It is somewhat like "Single Instruction Single Data",SISD.
2 vector processor
1)Each instruction executed by a vector processor operates simultaneously on many data items.
2)There are much more ALUs in a vector processor.A single vector instruction actually specifies a great deal of work, it is equivalent to executing an entire loop.
3)Although the instructions themselves are exactly the same,  the data on which they are working are definietely different.
It is like "Single Instruction Multipie Data",SIMD.
3 super scalar
A superscalar processor is sort of a mixture of the two.

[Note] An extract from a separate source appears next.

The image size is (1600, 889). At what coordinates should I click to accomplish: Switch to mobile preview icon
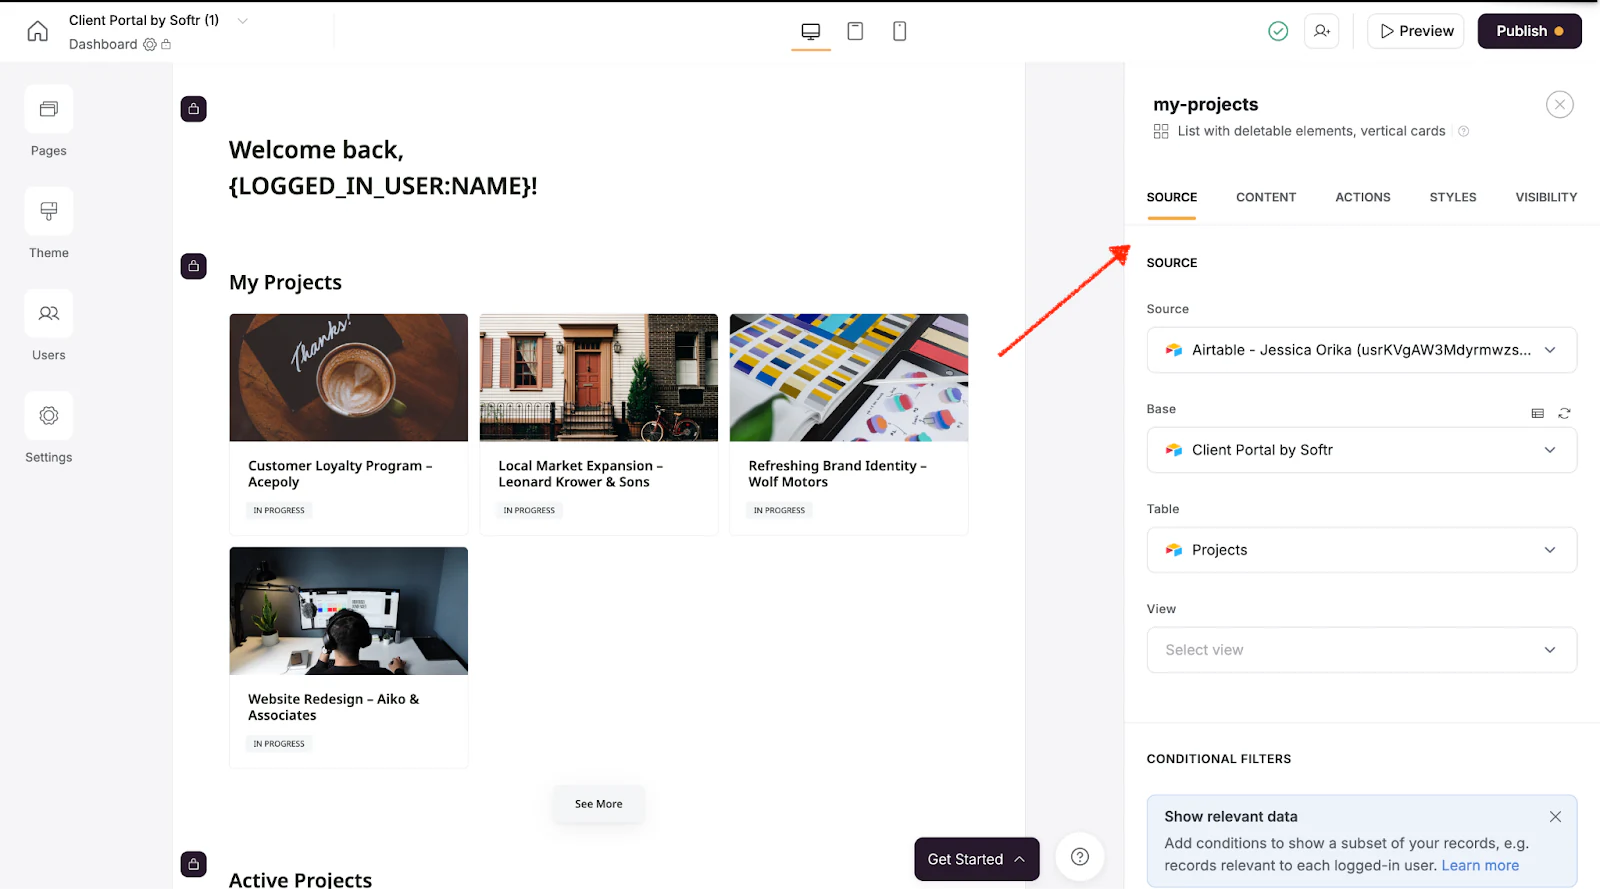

Each instruction processes one data item, but there are multiple redundant functional units within one CPU thus multiple instructions can be processing separate data items concurrently.
It is like "Multiple Instructions and Multiple Data",MIMD.
1) superscalar processor can make multiple instructions working on multiple data concurrently.
2)instruction dispatcher accuracy----try to keep all ALUs busy all the time
(1)superscalar processor emphasize instruction dispatcher accuracy and allowing it to keep the multiple functional units in use at all times. This has become increasingly important when the number of units increased. If the dispatcher is ineffective at keeping all of these units fed with instructions, the performance of the system will suffer.
(2)But merely processing multiple instructions concurrently does not make an architecture superscalar, since pipelined, multiprocessor or multi-core architectures also achieve that, but with different methods.
3)In a superscalar CPU the dispatcher reads instructions from memory and decides which ones can be run in parallel, dispatching them to redundant functional units contained inside a single CPU. Therefore a superscalar processor can be envisioned having multiple parallel pipelines, each of which is processing instructions simultaneously from a single instruction thread.
4)superscalar processor differs from a pipelined CPU, where the multiple instructions can concurrently be in various stages of execution, assembly-line fashion.
(1)In a pipelined CPU, for example, 5-stage pipe, there can only one instruction who is in the  Instruction Fetch stage(or any one of the other four) at the same time.
(2)But a superscalar processor has more than one pipeline, and they can run in parallel
5)Superscalar processors differ from multi-core processors in that
(1)the redundant functional units are not entire processors. A single processor is composed of finer-grained functional units such as the ALU, integer multiplier, integer shifter, floating point unit, etc.
(2)There may be multiple versions of each functional unit to enable execution of many instructions in parallel. This differs from a multi-core processor that concurrently processes instructions from multiple threads, one thread per core.